After watching a cut from the pilot, Dougie tells Asher that the project is not working as it feels like an infomercial and that they need to retool it. During an interview, Whitney is questioned about the Bookends Buildings, properties owned by her slumlord parents which residents call "Hell on Earth". Asher loses his composure and aggressively shuts down the topic, but the Siegels are worried that the fragment will be aired. Asher talks with the reporter, insisting they are "good people" and convincing her that he can give her another news story if she drops the fragment. Dougie and Whitney argue when Whitney wants him to stop filming. Dougie lies and promises to stop, but tells Asher to give a little girl, Nala (Hikmah Warsame), a $100 bill under the pretense of using it as B-roll, but is actually trying to get Asher mic'd for his conversation with the reporter. When they finish filming, Asher takes the $100 bill back, angering Nala. She "curses" him, but Asher dismisses it.
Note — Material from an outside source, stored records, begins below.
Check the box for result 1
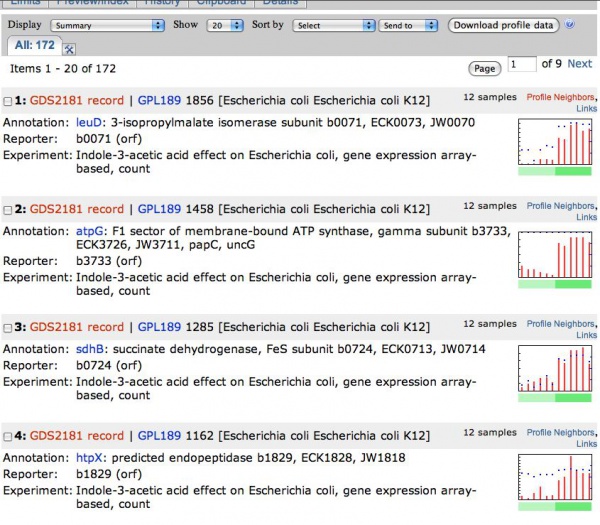Image resolution: width=600 pixels, height=525 pixels. tap(8, 101)
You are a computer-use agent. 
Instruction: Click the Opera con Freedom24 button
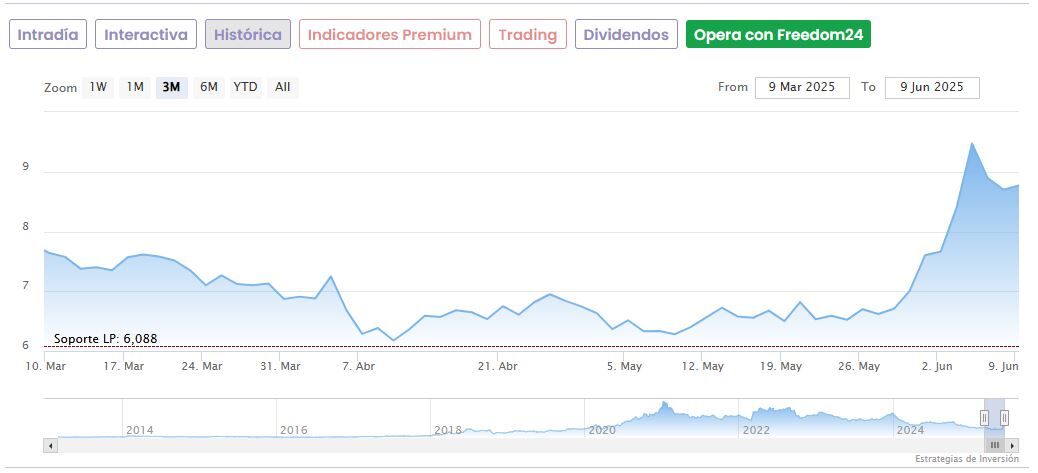click(x=778, y=35)
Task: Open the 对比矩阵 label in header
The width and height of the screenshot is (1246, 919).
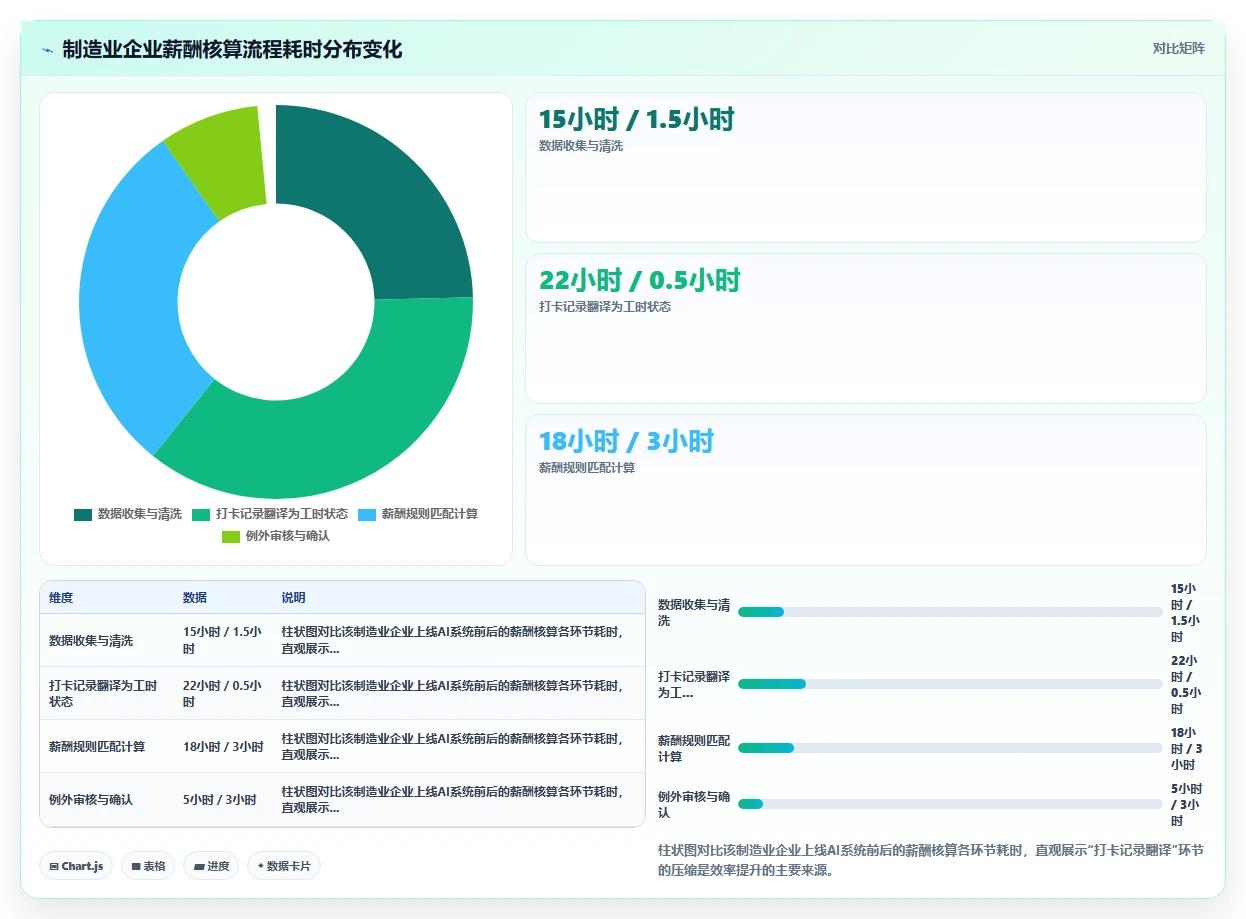Action: pos(1179,48)
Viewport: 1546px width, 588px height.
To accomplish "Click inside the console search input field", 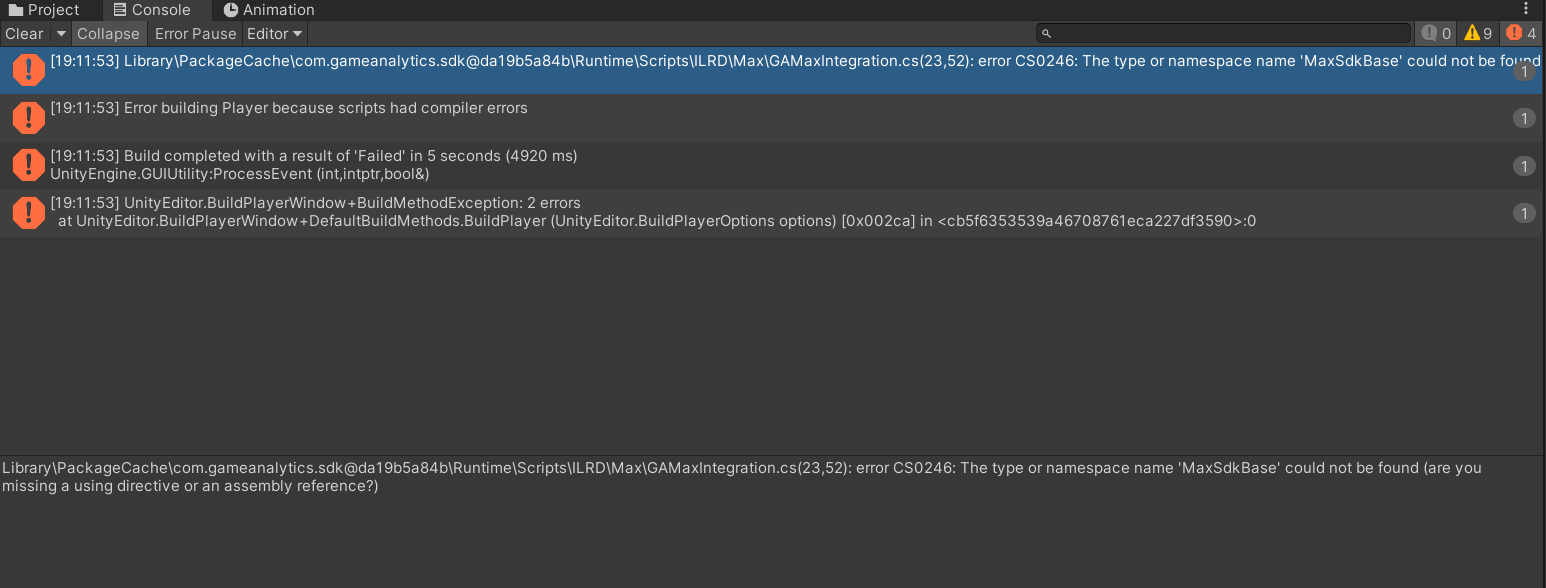I will pyautogui.click(x=1200, y=32).
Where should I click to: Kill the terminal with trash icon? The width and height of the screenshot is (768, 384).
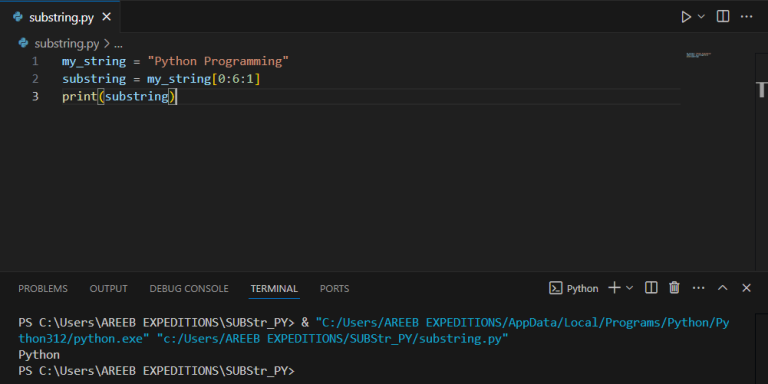[674, 288]
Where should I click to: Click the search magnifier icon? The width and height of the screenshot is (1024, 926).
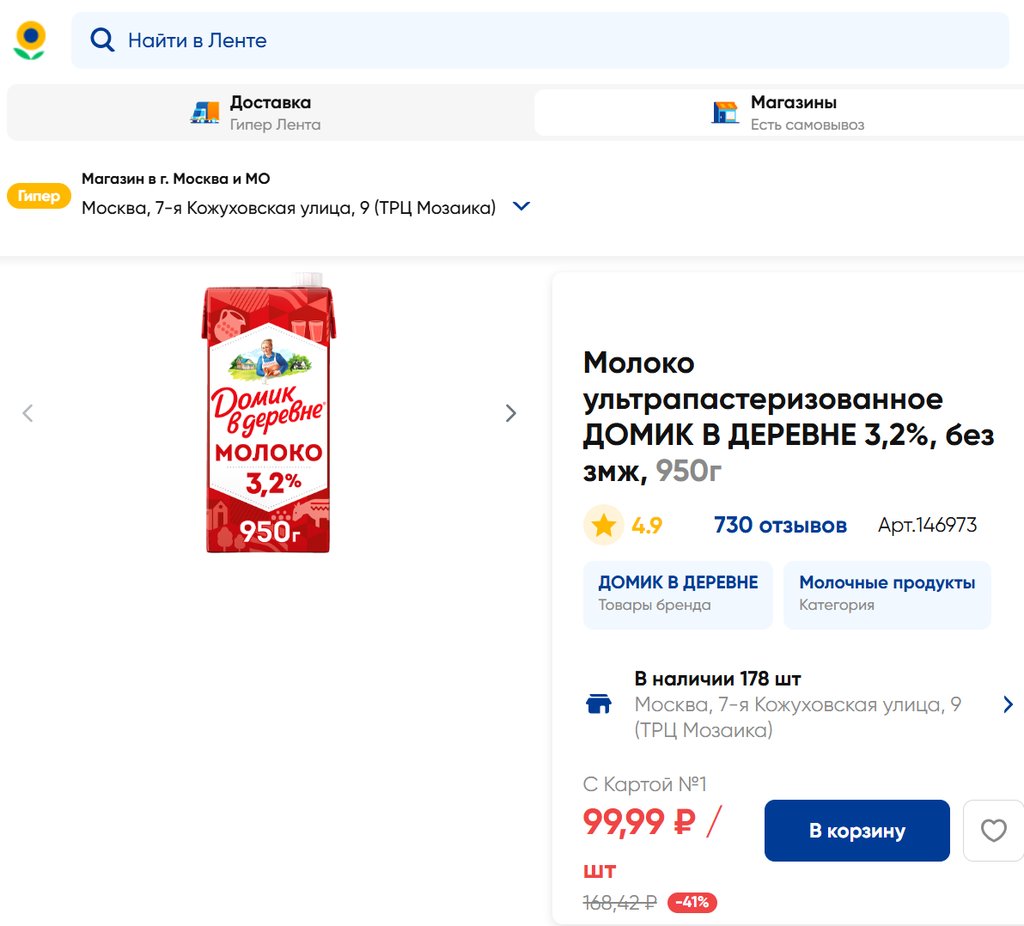[x=102, y=40]
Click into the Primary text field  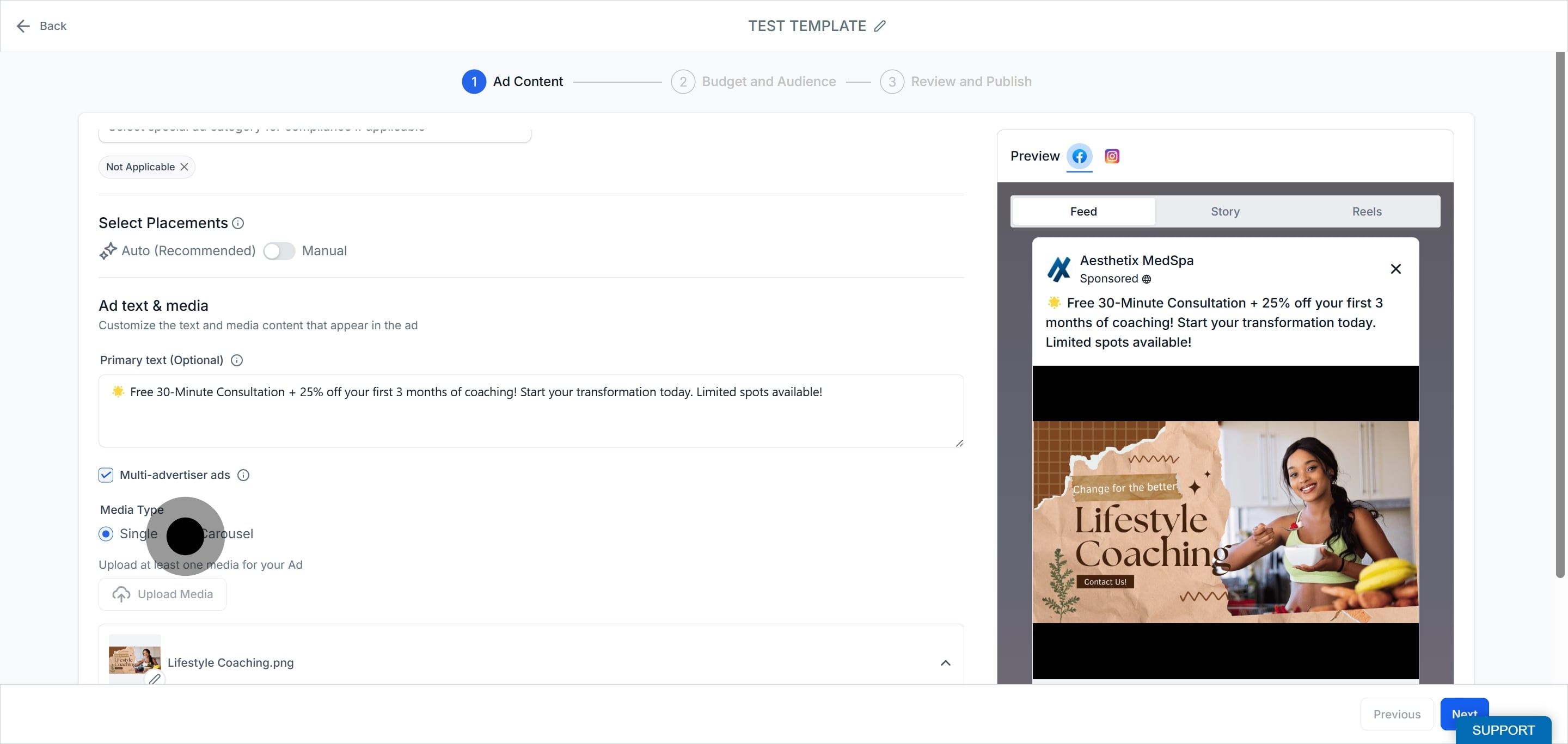(531, 410)
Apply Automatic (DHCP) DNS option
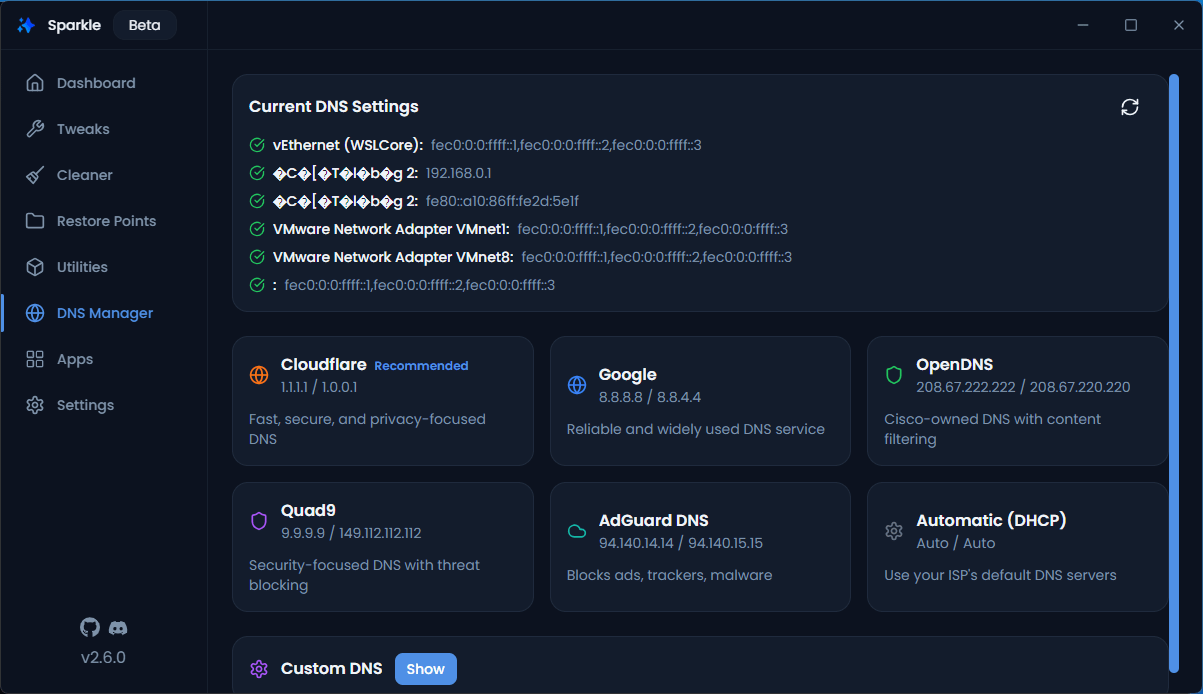The height and width of the screenshot is (694, 1203). click(1017, 547)
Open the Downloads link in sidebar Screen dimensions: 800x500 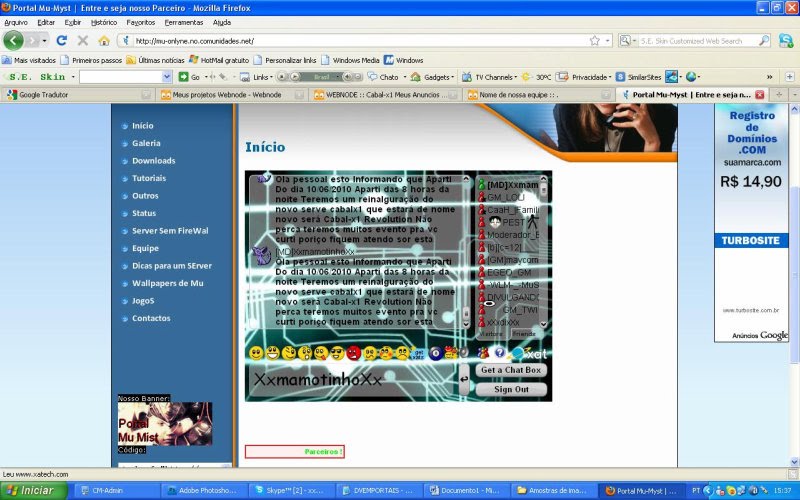pos(153,161)
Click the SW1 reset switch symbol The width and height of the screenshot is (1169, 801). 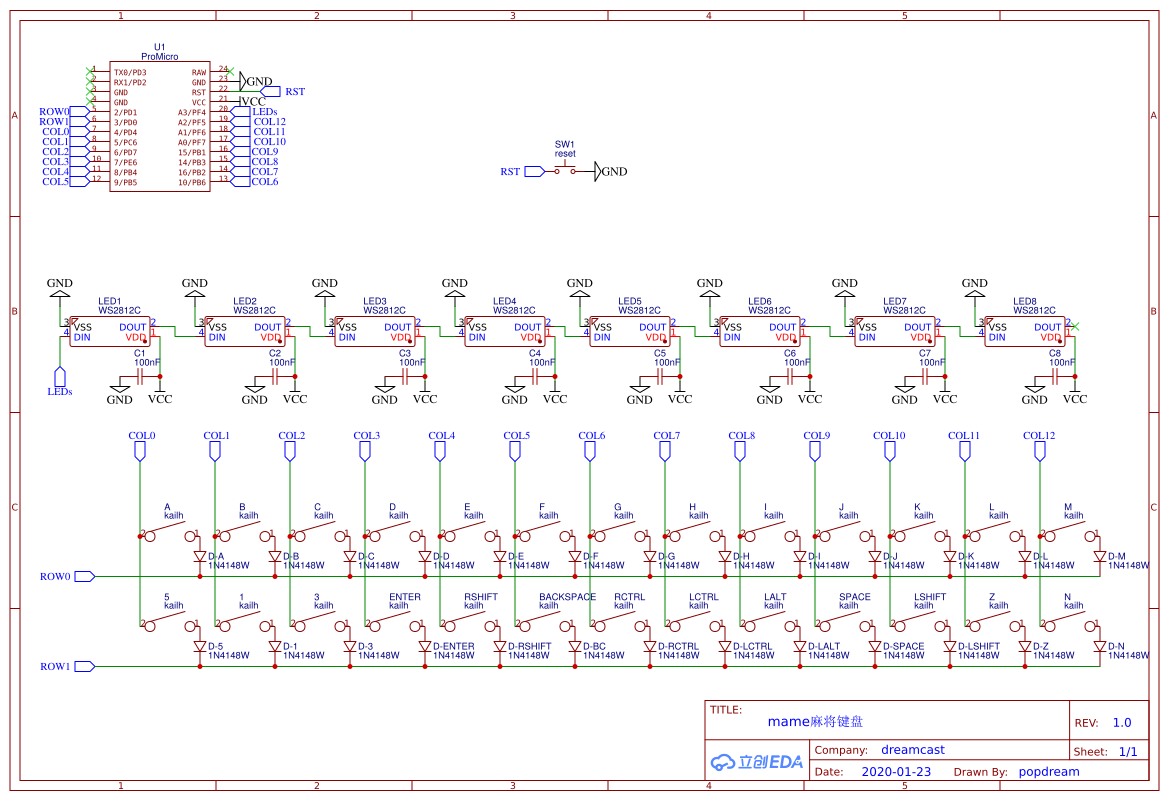click(x=565, y=171)
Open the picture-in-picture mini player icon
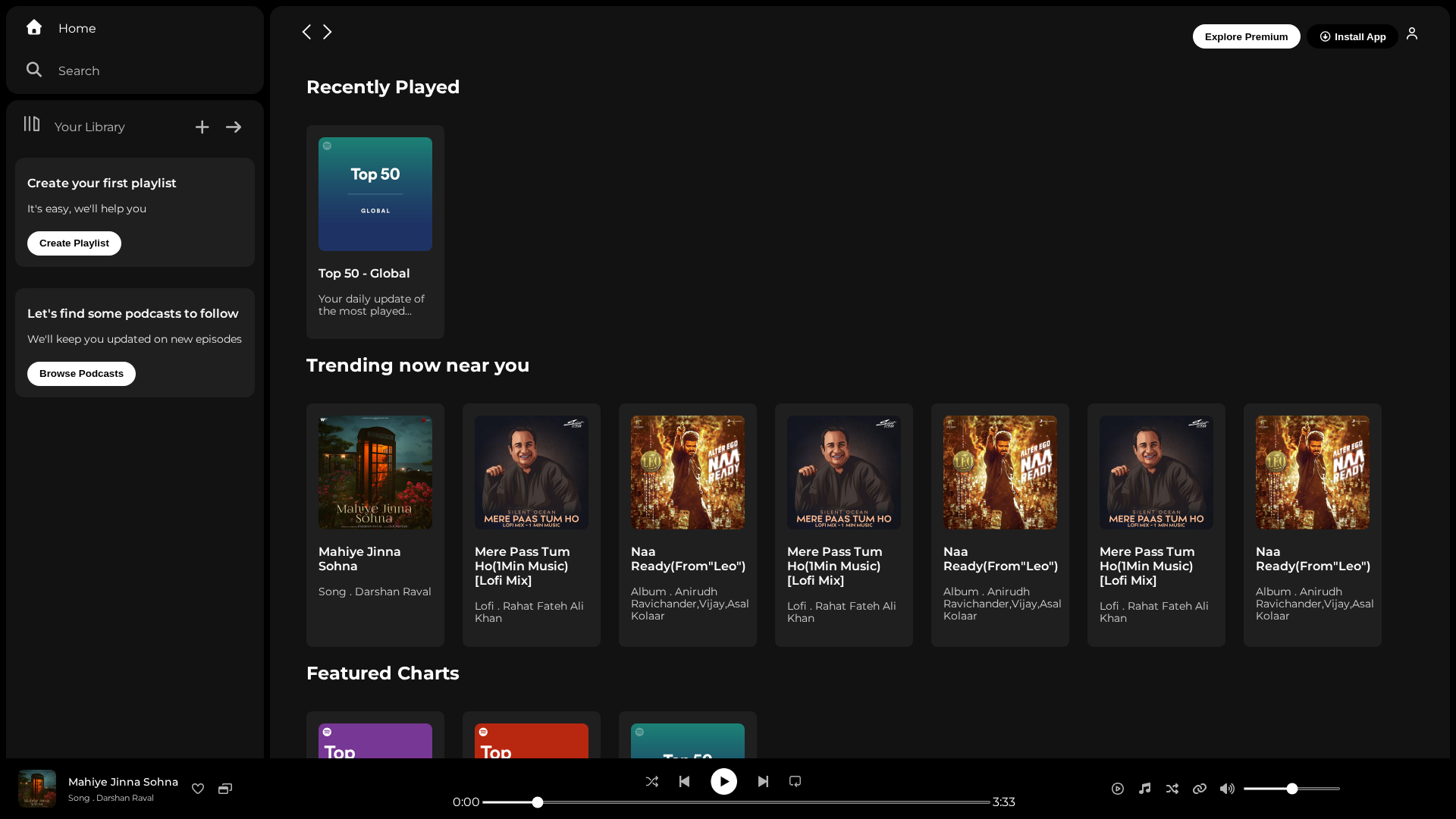 pyautogui.click(x=225, y=789)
Asher and Whitney have Shabbat dinner with Whitney's parents, Paul (Corbin Bernsen) and Elizabeth (Constance Shulman). Whitney unconfidently sings the bracha over the Shabbat candles and Paul asks why they light candles; Whitney gives an answer from her conversion class while Asher quickly and awkwardly finishes the Shabbat blessings. After dinner Asher is approached by Paul over their financial choices; Asher reassures him that they're "pumping" Española. Paul knows that Asher has a very small penis, and reveals that he suffers from the same condition but is nonetheless happy and successful enough to have loaned them $1,000,000. Asher is infuriated when he finds that Whitney told her parents that they are not trying to conceive children. At home, they have sex involving Asher using a vibrator on Whitney while they role play a cuckold fantasy.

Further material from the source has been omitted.